We'd spotted this cute little fonda on one of our many walks through the area. It's close to the back of Sears Insurgentes and the attached Sanborn's, and about 3 blocks from Mikasa Asian supermarket on Calle San Luis Potosí.

I'd also read a glowing review on Nick Gilman's Good Food In Mexico City blog. Please read his description of the many wonderful dishes offered. But it wasn't until last week that we finally dined there, not once, but twice. Although other local marisquerías have their merits, particularly La Embajada Jarocha and Marisquería La Morenita del Mercado Medellín (neither very far away from La Veracruzana), we were really impressed by most of what we ate at La Veracruzana. I'll describe a few highlights.

We also loved the comfortably informal atmosphere, especially in the sunny back patio dining room, where large mirrors on the walls allow you to bask in your good luck in being there.

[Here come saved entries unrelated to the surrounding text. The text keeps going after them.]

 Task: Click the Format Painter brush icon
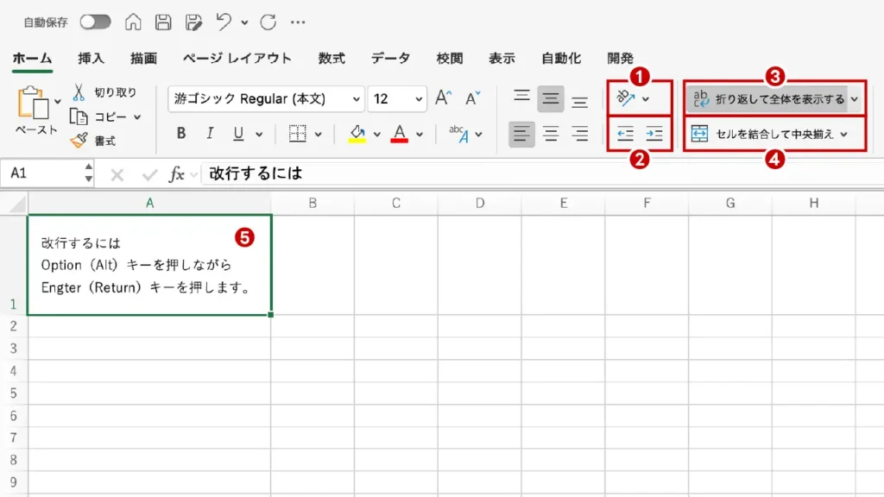(79, 140)
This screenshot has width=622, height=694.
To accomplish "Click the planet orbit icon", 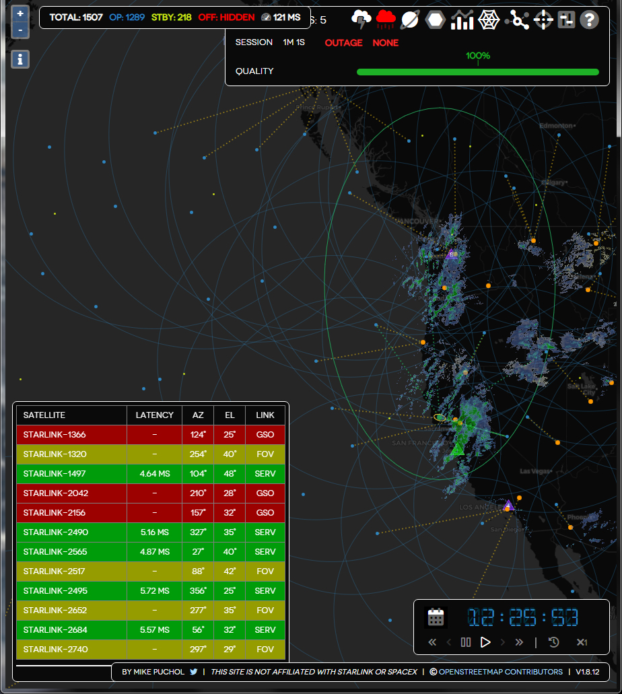I will point(410,20).
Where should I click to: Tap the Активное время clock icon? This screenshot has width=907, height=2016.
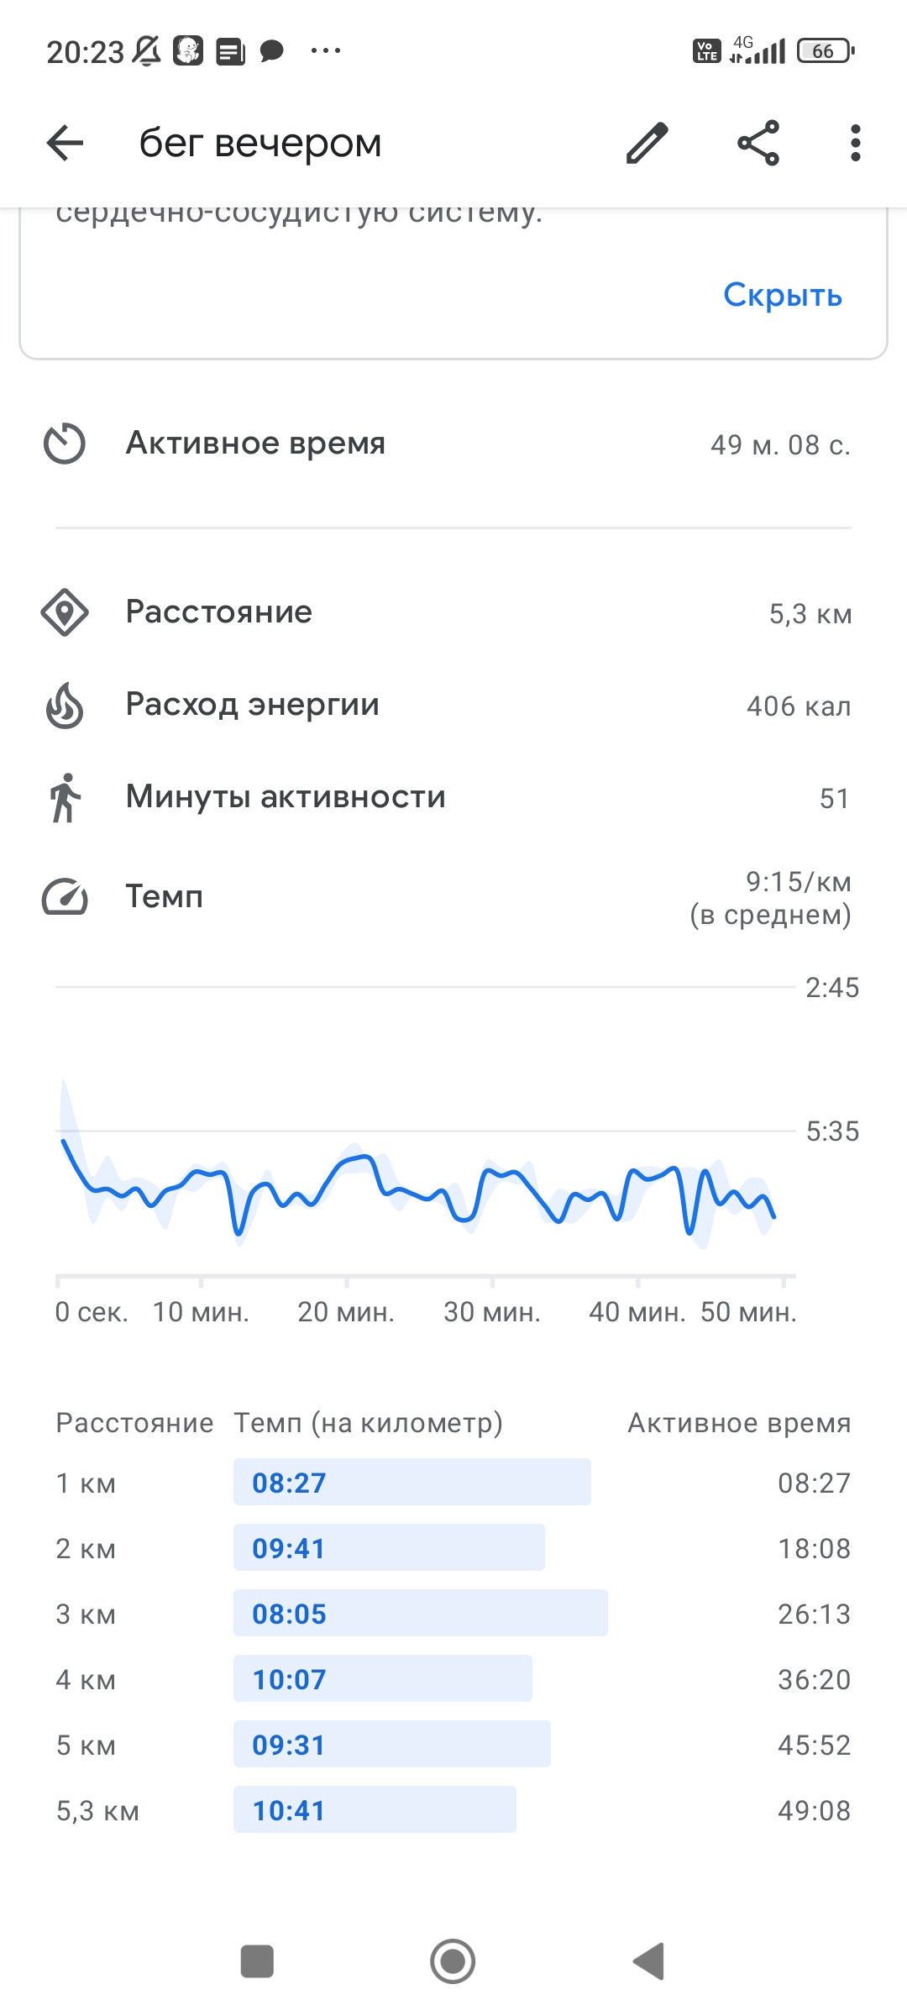click(x=65, y=444)
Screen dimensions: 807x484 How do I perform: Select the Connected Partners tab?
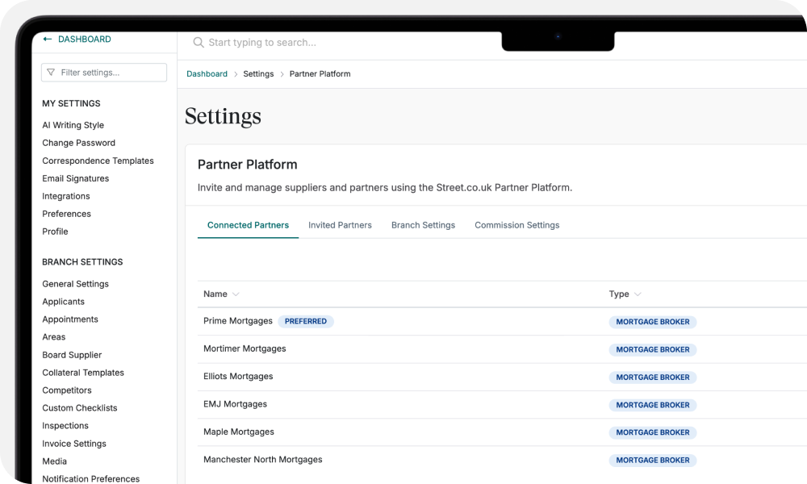click(x=248, y=225)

Waiter Jaime and the Cuevas couple
Jaime, our gentle mannered waiter brought us a basket of decent bread and Caldo de Camarón on the house. Sra. Cuevas looked over the three menus del día, each with optional variations, and decided on the number 1 menú, which started with either Arroz con Plátanos Machos Fritos or a bowl of Caldo de Camarón. The caldo was just right, a shrimpy broth with vegetables but no visible shrimp, and neither too salty nor picante.

Her main course was a large Filete de Mero Empapelado en Hoja Santa. It was perfectly cooked within its foil envelope, along with tomato, onion and a large leaf of hoja santa, which lent its delicate anise flavor.

Filete Empapelado con Hoja Santa
Doña Cuevas and I were goggle-eyed at two gentlemen at the table behind us, slowly dissecting gigantic whole shrimp hanging over a sundae glass of pinkish sauce. We asked Jaime about the shrimp. They were Camarones Gigantes Para Pelar, and I knew I had to have some. There are 15 of these monster crustaceans per order, at a reasonable $180 pesos. But after a rare pause for rational thought, I asked Jaime if the same shrimp could be prepared in other ways, say, Al Mojo de Ajo.

"¡Claro que sí, Señor!" "Certainly. Look, here on the menu,  Camarones al Mojo. But you get only eight shrimp."

That sounded fine to me. It was a very good decision, for when the platter of split, cleaned, garlicky fried monsters arrived, heads and tails intact, the dining room was suffused with the aroma of shrimp and toasty garlic slivers. I'll just say that those were the best Camarones Al Mojo I'd ever eaten anywhere. So good that I was crunchy the crispy swimmerets and sucking out the heads.



We were so pleased that after dinner, I requested a menu to take with me and they gave me a full, 4 or 5 page, bound menu. I have it around here somewhere.


We returned on the following Saturday with our friend, Ron. Ron would put La Veracruzana to the test of his exacting standards, far more exigent than ours.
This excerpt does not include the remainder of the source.